All lines from the one containing "You are a computer-use agent." through the end of the material below are to be printed exactly, both ends included, minus pictures.

═════ Exercise data ═════

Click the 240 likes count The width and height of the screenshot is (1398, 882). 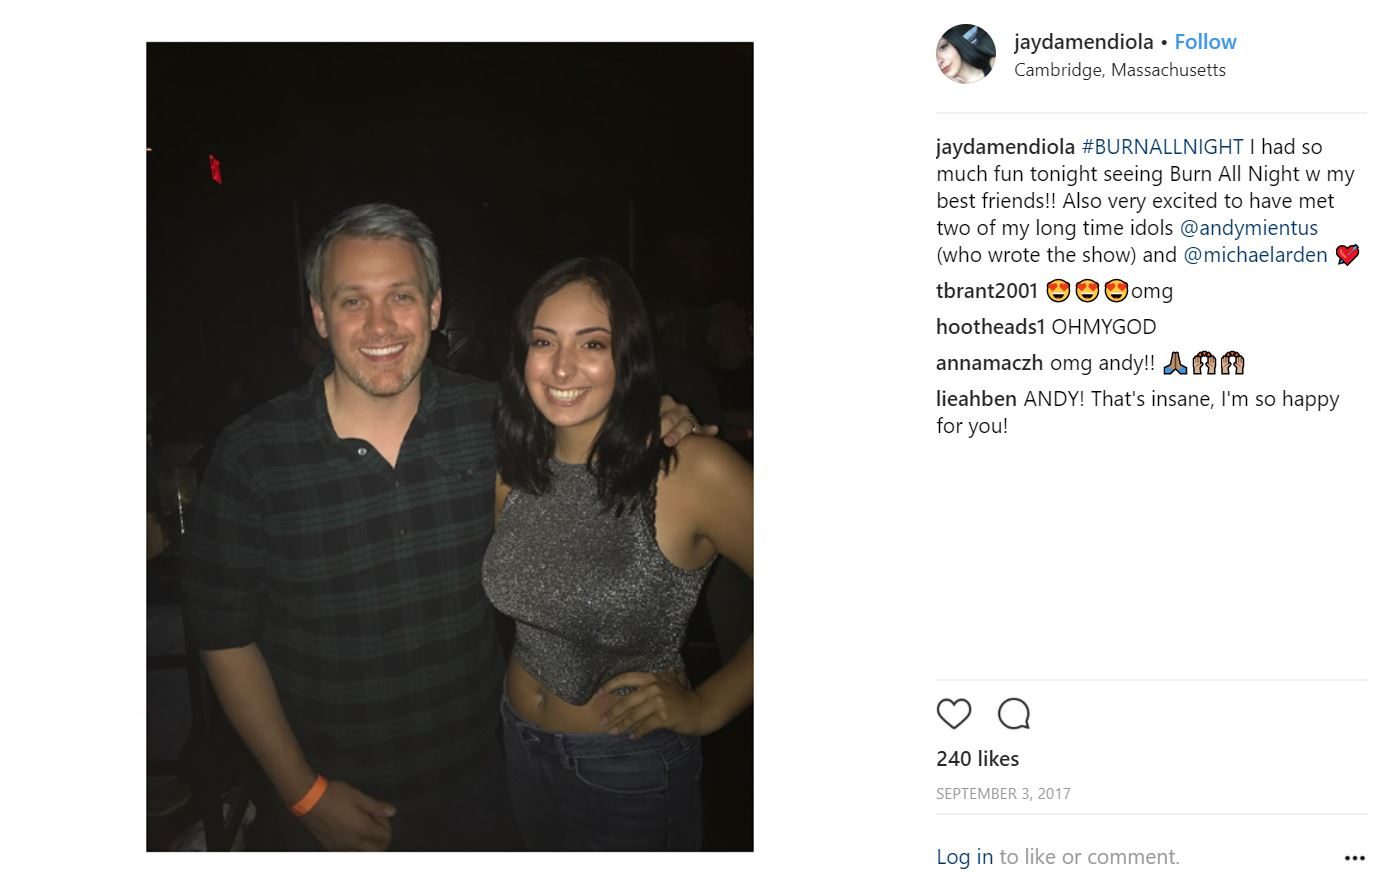[977, 759]
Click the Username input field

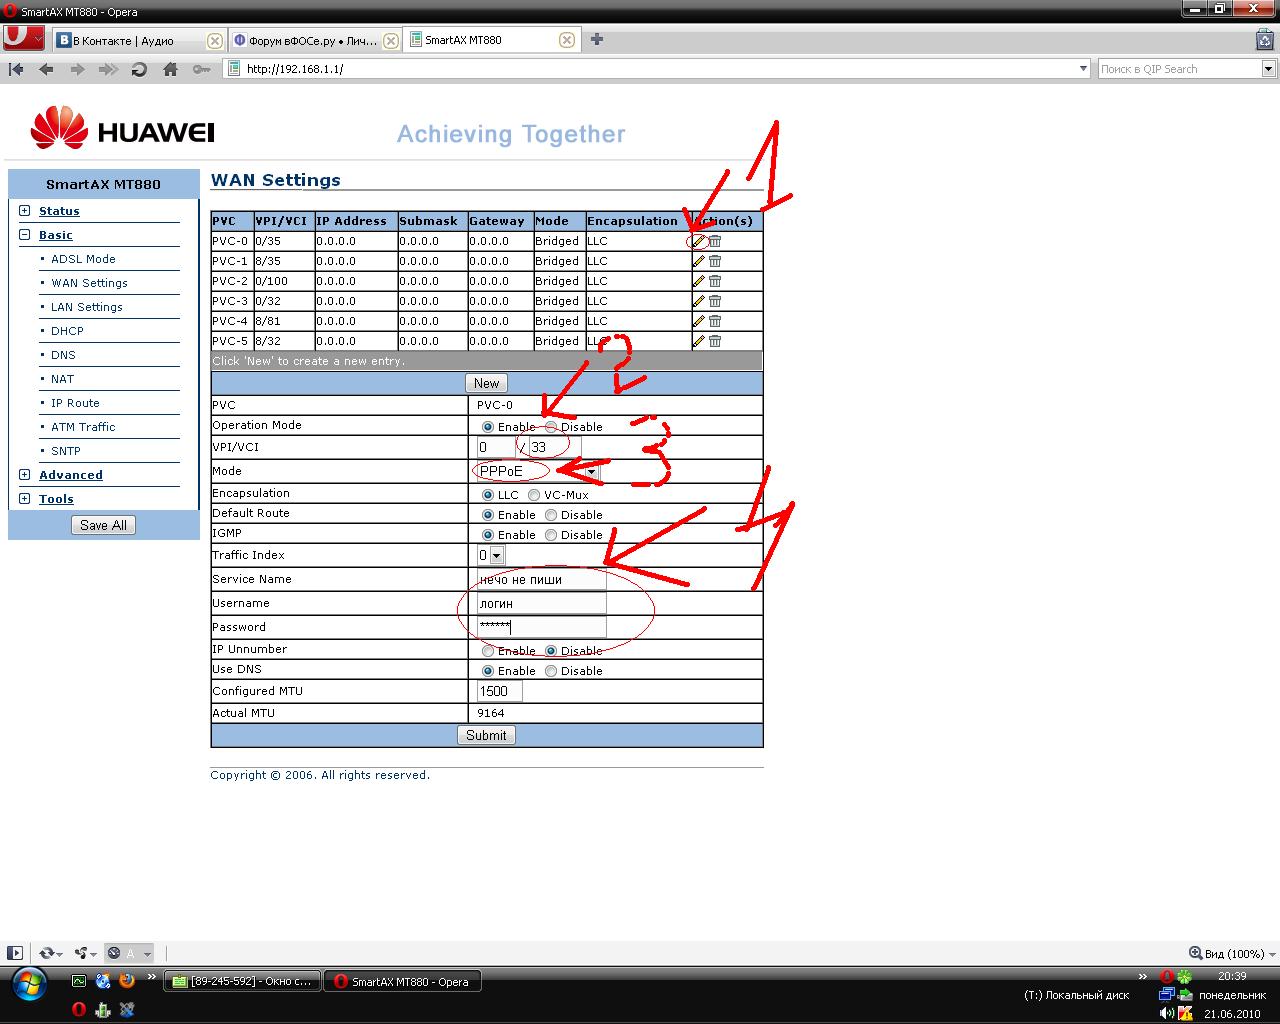[541, 603]
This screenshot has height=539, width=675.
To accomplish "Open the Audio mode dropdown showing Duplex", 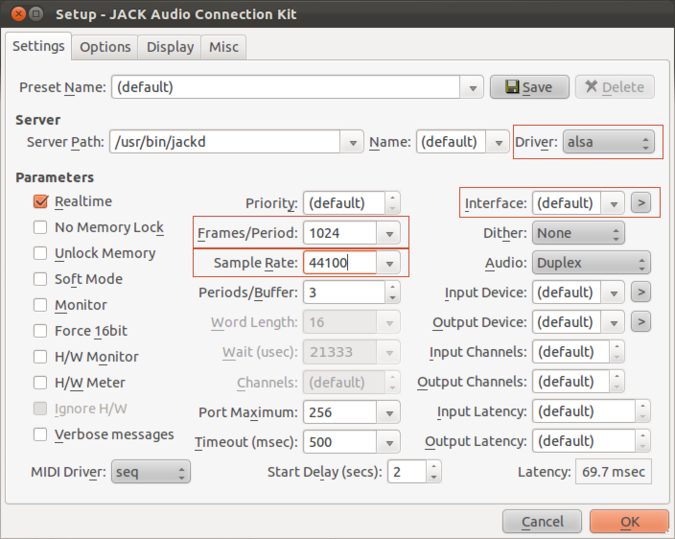I will (591, 263).
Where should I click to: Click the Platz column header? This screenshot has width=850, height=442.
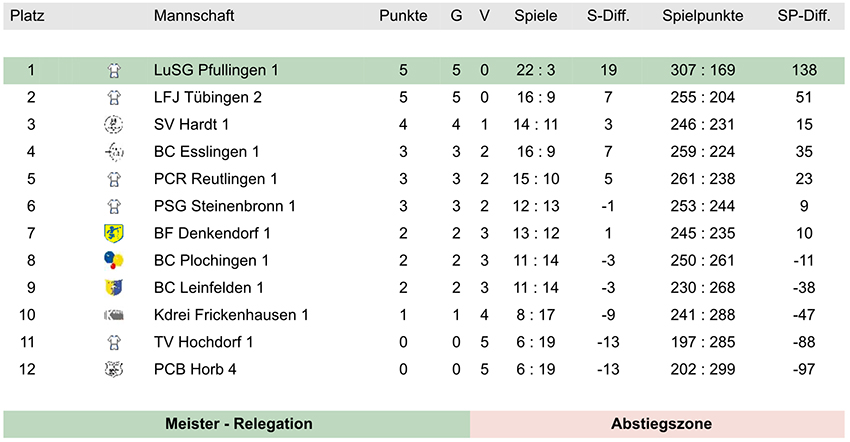(27, 16)
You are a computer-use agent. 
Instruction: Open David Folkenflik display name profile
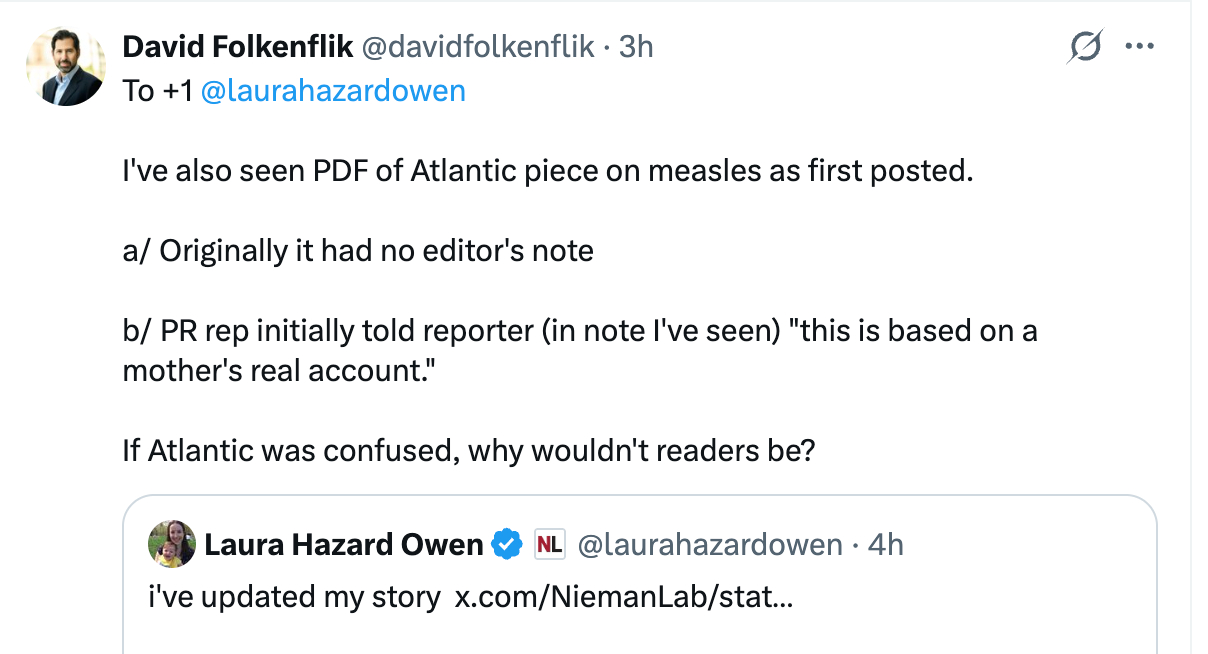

═════

*Answer box*:
You are a computer-use agent. 
Instruction: Open David Folkenflik display name profile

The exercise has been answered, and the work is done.